Une fois qu'on l'a dans le sang, à fleur de peau, l'OM rend fou : quand on a été biberonné sous les fenêtres de la Bonne Mère, bien sûr, mais avec autant de ferveur, autant de légitimité, voire davantage, quand on est tombé dedans en étant un gosse des faubourgs de Dakar, des rues de New York, Paris, Alger, Gênes, Buenos Aires, Jérusalem... Ouvrez bien les oreilles : comme Marseille, l'OM n'appartient pas aux Marseillais. Il appartient à ceux qui l'aiment.
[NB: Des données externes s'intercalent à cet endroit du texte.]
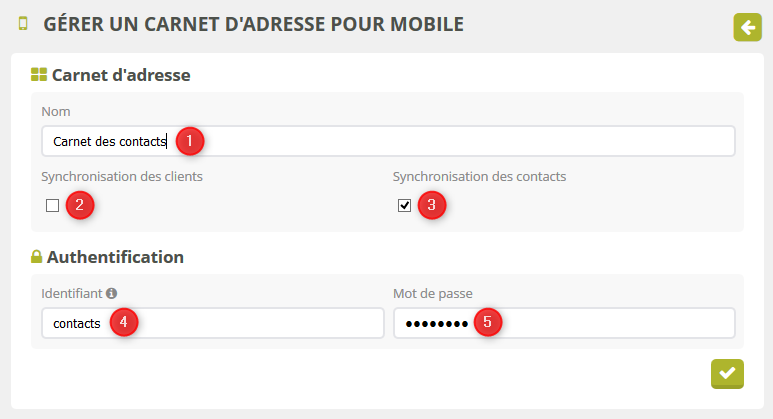Click the grid icon beside Carnet d'adresse
The width and height of the screenshot is (773, 419).
pyautogui.click(x=39, y=74)
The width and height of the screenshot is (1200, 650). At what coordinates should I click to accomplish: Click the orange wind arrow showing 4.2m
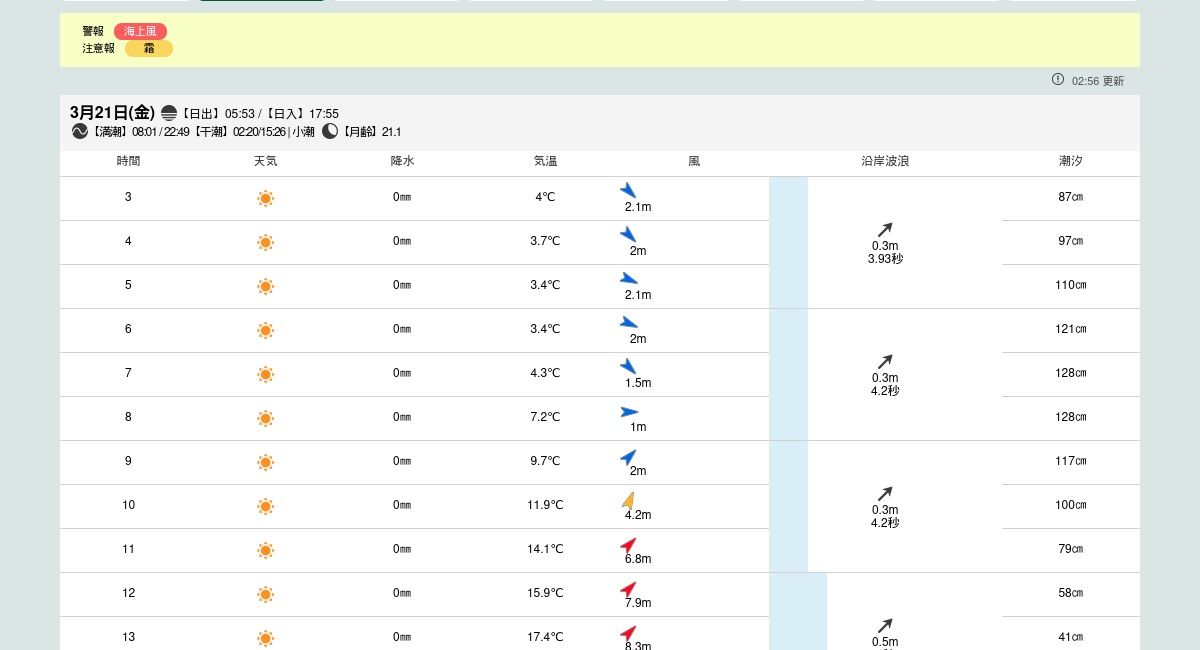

Comment s'attrape-t-il, ce virus ? Osons une comparaison : on a coutume de dire que chaque mouvement lycéen forme et forge une nouvelle génération de militants, aspirés par l'ivresse d'une cause collective, plus grande que soi. Le football, le supportérisme, c'est un peu pareil. La transmission paternelle ou maternelle ne suffit pas. Le football, c'est une histoire qui s'écrit en temps réel, que l'on s'approprie au présent, pour ensuite pouvoir la raconter au passé. Mais parfois l'encre est sèche. Et ces dernières années, il faut bien le dire, à l'heure du sport mondialisé, des superproductions européennes diffusées tous les mercredis soir avec ses alignements de joueurs cinq étoiles - mais sans l'OM - la tentation était grande dans les cours de récréation, les salons de coiffure et les terrains de quartier de s'identifier avant tout au Barça de Messi, au Real de Ronaldo et, oui hélas, trois fois hélas, au PSG de Neymar.
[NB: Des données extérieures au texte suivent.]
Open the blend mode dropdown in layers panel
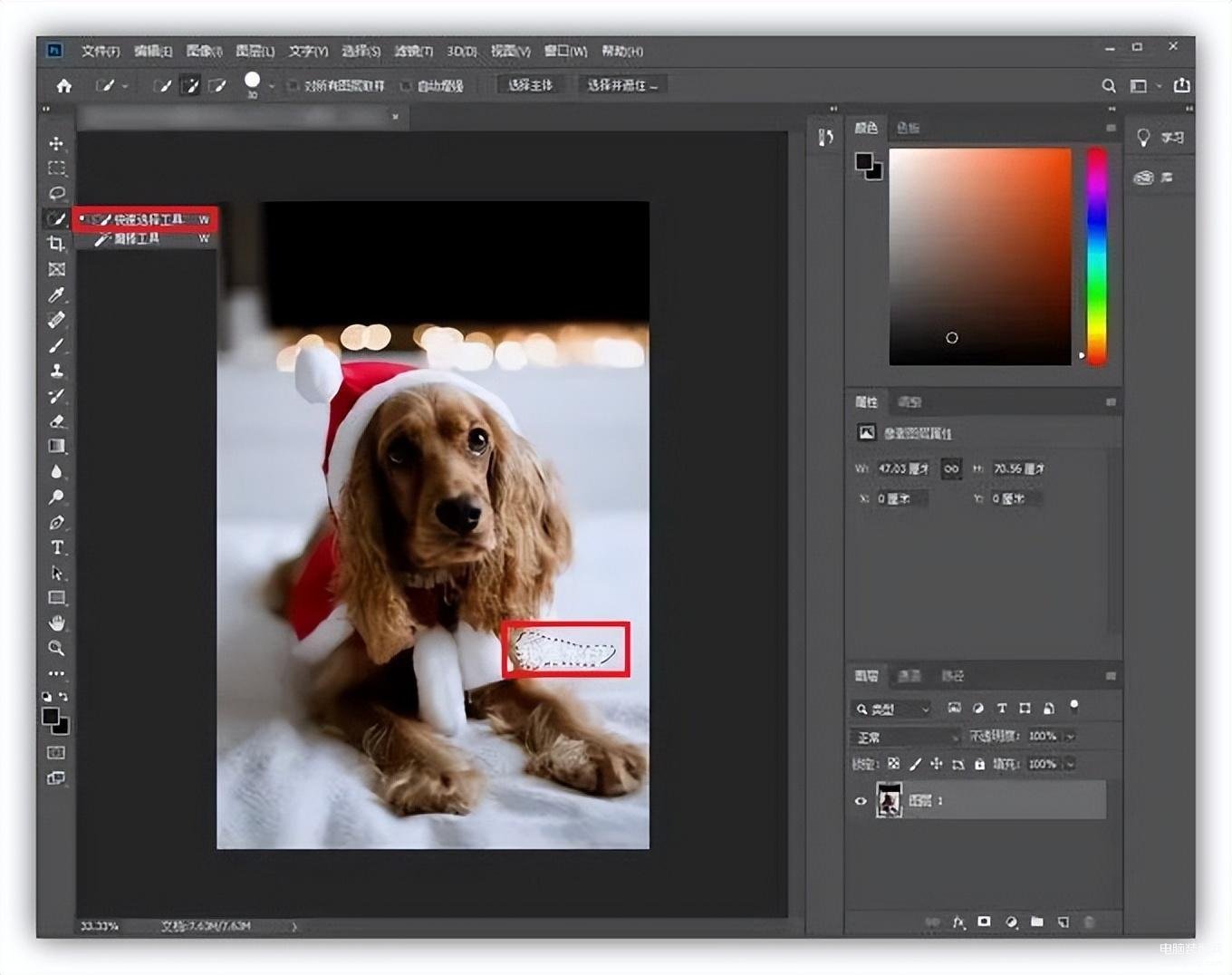1232x975 pixels. [905, 737]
Comment en vouloir à ces mômes ? L'OM des années 90 ou, dans une moindre mesure, le Saint-Étienne des seventies, ont offert à ces clubs un solide socle de supporters emportés par des torrents d'images et d'exploits. Des cimes tellement élevées qu'on a pu survivre aux chutes. Heureusement pour ceux d'après, l'OM de Blanc (1999), de Drogba (2004) et de coach Deschamps (2010) ont plus modestement entretenu la flamme. Et puis, par la grâce d'une épopée européenne sur laquelle aucun émir n'aurait parié un pétrodollar, d'une victoire déjà culte contre Leipzig dans un stade incandescent, les maillots bleu et blanc ont fait leur retour à la sortie des écoles. Sakai est un super-héros, Thauvin et Payet des idoles dont on se dispute le nom pour un match dans la cour... La suite est à écrire. Mais en cela, quoi qu'il arrive mercredi, l'OM et par extension une certaine idée de Marseille que portent ce club et son Vélodrome, multiculturelle, frondeuse et sans complexe, a déjà remporté la plus belle des victoires. Une nouvelle génération à ses pieds.